Obituary: Rabbi Zalman I. Posner, ’53, Bridge Builder

Photo of Zalman Posner
Rabbi Zalman Posner (GERALD HOLLY/THE TENNESSEAN)

Zalman I. Posner, who led Congregation Sherith Israel in Nashville for more than half a century, died April 23 in California at age 87. He is remembered as a warm, approachable and inspirational educator and spiritual leader with an ability to engage Jews regardless of their level of learning.

Posner was born in Palestine in 1927, the eldest of six children. His parents, Sholom and Chaya Posner, had fled the oppression of the Soviet Union and made their home in Rishon Letzion, where Sholom was a shochet (ritual slaughterer). The family immigrated to America in the 1930s and eventually settled in Pittsburgh.

The young Posner became one of the first students at Tomchei Tmimim, the central yeshiva of the Chabad-Lubavitch movement in New York. Before moving to Nashville, he married Rita (Didi) Kazarnovsky, daughter of Rabbi Shlomo Aron Kazarnovsky, a leading figure of the U.S. Chabad movement.

Although just 22 when he came to Sherith Israel in 1949, Posner was able to connect with songwriters, singers, doctors, and Vanderbilt students and professors hungry for a Judaism that nourished them. He served as the congregation’s rabbi until his retirement in 2002 and then as rabbi emeritus until his death.

In 1954, Posner and his wife founded Akiva School, a Jewish day school that has since graduated hundreds of alumni who serve Jewish communities around the world.

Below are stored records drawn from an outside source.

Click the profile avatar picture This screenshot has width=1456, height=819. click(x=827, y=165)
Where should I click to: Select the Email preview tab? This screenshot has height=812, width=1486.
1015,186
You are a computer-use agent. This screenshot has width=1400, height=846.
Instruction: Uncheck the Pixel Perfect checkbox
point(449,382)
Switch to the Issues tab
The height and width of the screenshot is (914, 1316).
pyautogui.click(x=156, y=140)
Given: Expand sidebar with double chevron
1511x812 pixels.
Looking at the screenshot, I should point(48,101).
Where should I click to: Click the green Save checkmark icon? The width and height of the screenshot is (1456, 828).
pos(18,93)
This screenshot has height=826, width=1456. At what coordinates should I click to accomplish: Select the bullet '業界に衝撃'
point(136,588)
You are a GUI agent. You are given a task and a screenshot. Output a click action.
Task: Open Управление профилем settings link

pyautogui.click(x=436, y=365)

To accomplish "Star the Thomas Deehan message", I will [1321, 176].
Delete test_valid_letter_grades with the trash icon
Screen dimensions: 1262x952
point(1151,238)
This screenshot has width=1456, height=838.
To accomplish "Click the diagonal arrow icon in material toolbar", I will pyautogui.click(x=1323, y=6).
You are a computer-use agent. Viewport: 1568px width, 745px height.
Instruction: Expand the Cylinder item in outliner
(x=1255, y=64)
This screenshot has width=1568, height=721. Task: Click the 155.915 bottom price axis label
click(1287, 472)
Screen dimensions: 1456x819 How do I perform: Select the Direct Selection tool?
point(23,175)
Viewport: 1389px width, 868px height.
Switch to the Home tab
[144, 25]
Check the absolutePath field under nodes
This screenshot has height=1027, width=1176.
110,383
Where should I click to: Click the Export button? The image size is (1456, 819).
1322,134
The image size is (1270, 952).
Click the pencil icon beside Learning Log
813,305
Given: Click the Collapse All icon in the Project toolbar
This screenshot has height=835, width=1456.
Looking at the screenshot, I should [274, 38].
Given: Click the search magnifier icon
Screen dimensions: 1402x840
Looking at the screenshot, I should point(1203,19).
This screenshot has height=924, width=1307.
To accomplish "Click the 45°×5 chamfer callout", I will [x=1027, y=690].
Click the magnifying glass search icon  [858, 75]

A noted scholar, author and orator, Posner translated many Hasidic classics into English. One of his most popular works, Think Jewish, published in 1979 (Kesher Press) and reprinted in 2002, is a collection of essays that offers a contemporary view of Judaism and a Jewish view of the contemporary world.

Survivors include six children, many grandchildren and great-grandchildren, and four siblings.